Bab 2815
Avery: “Ayahmu sedang dm mood hari ini dan menk membantu adikmu pindah. Saya ingin melihat
ayahmu di rumah…” Avery mengungkapkan kekhawatirannya, “Jadi saya khawatir adikmu akan berpikir
liar.”
Hazel: “Tidak. Bu, kakak bukan orang yang pelit. Anda bisa berjanji padanya untuk bersama saudara
ipar saya, dia sudah sangat puas.
"Apakah kamu sudah mengubah nama Kakak menjadi ipar?" Kata Avery dan tersenyum.
Hazel: “Mereka semua tinggal bersama.

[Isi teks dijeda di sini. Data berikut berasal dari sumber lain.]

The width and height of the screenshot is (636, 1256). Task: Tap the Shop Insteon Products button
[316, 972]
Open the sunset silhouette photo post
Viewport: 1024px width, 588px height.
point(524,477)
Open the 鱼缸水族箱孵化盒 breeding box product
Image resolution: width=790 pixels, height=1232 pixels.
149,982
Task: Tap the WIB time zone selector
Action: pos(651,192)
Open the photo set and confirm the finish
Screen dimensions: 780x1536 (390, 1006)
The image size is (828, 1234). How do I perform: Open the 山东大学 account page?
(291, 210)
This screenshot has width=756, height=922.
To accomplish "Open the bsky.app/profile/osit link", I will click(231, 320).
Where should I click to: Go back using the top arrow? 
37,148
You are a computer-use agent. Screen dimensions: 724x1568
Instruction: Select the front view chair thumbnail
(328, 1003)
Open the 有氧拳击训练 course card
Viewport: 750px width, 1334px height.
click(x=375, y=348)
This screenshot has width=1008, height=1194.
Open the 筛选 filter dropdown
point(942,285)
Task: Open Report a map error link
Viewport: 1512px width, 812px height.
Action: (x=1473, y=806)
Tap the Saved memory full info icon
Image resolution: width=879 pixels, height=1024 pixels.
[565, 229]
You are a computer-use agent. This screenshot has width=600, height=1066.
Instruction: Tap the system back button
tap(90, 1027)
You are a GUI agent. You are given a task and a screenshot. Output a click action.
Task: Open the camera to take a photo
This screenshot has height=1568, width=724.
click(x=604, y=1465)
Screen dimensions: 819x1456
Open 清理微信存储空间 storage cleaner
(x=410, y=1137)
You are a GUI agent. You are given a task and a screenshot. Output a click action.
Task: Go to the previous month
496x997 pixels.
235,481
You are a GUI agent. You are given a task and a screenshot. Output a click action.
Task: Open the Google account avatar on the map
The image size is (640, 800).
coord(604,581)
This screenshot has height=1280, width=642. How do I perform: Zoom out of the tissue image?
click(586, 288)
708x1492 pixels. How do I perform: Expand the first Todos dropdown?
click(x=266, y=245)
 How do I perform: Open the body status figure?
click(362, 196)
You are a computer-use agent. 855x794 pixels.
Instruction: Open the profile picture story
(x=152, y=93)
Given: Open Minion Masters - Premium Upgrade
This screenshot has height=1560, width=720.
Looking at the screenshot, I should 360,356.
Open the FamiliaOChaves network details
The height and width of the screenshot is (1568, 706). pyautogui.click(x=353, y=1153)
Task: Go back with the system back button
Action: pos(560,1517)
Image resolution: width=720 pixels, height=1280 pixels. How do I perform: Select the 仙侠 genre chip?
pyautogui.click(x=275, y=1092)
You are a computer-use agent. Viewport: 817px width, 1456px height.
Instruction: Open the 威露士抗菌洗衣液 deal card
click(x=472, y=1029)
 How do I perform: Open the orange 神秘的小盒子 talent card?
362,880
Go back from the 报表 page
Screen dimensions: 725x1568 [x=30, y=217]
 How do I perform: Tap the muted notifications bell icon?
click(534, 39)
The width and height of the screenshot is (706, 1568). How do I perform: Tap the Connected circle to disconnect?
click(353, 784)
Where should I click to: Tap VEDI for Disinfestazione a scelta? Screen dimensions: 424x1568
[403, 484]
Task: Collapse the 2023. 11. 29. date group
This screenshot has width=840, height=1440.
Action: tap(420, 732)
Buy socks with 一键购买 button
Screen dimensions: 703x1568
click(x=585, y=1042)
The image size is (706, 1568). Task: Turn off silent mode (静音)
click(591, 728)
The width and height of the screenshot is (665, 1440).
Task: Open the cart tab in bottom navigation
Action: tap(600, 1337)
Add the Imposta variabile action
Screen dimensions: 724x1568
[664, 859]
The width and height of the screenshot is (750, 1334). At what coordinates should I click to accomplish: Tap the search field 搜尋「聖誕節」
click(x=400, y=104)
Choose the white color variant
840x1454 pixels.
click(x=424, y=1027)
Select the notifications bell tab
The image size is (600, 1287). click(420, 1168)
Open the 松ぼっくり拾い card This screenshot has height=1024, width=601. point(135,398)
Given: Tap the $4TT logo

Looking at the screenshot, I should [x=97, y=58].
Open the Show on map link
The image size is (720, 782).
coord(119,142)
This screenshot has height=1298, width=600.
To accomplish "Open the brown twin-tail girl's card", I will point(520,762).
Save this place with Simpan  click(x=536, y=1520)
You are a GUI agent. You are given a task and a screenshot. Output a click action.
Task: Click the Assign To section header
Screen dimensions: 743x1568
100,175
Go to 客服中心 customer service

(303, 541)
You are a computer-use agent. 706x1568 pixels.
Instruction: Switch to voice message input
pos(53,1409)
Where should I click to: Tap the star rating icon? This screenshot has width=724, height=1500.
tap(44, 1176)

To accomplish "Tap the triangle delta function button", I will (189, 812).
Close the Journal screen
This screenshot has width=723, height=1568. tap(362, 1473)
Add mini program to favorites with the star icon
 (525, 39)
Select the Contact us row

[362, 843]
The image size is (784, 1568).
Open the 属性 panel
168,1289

Ini akan menjadi mash waktu sebelum aku memanggilnya
kakak ipar! Lagi p, dia tidak keberatan.
“Hahaha, tidak mash. Kakakmu sudah mengenalinya.” Avery mengh nafas lega, “Gurumu Joly
datang ke sini sore ini sebentar. Dia mengatakan dia datang dengan cara. Dia meminta Anda untuk
menghubunginya ketika Anda bebas, dan dia akan membawa Anda ke panggung untuk membiasakan
diri dengan lingkungan.”
Hazel menganggukkan kepnya: “Oke, aku akan bersiap untuk ujian snjutnya. Hanya seth ujian
saya akan bebas.
Avery: "Maka Anda harus mengiriminya pesan dan menjskannya." Avery mengambil Hazel dan duduk
di sofa, “Guru Joly berkata bahwa di antara dpan magang yang dipilih kali ini, kamu adh yang
termuda. Sebagai mahasiswa baru, banyak orang berdiskusi secara pribadi. Dia meminta Anda untuk
mwan gelombang tekanan ini dan membuktikan kemampuan Anda dengan tindakan praktis. Seth
kemampuanmu meningkat, tidak ada yang akan mengatakan apapun.”
Hazel mengangguk: "Bu, aku akan bekerja keras."
“I know you Guru Joly berkata bahwa kamu sangat pekerja keras. Anda juga harus memperhatikan
untuk mengatur emosi Anda dan jangan telu menekan diri be a host for the rest of your life.” Avery
said in relief.
Hazel: “Mom, I know.Tapi aku ingin to do well.”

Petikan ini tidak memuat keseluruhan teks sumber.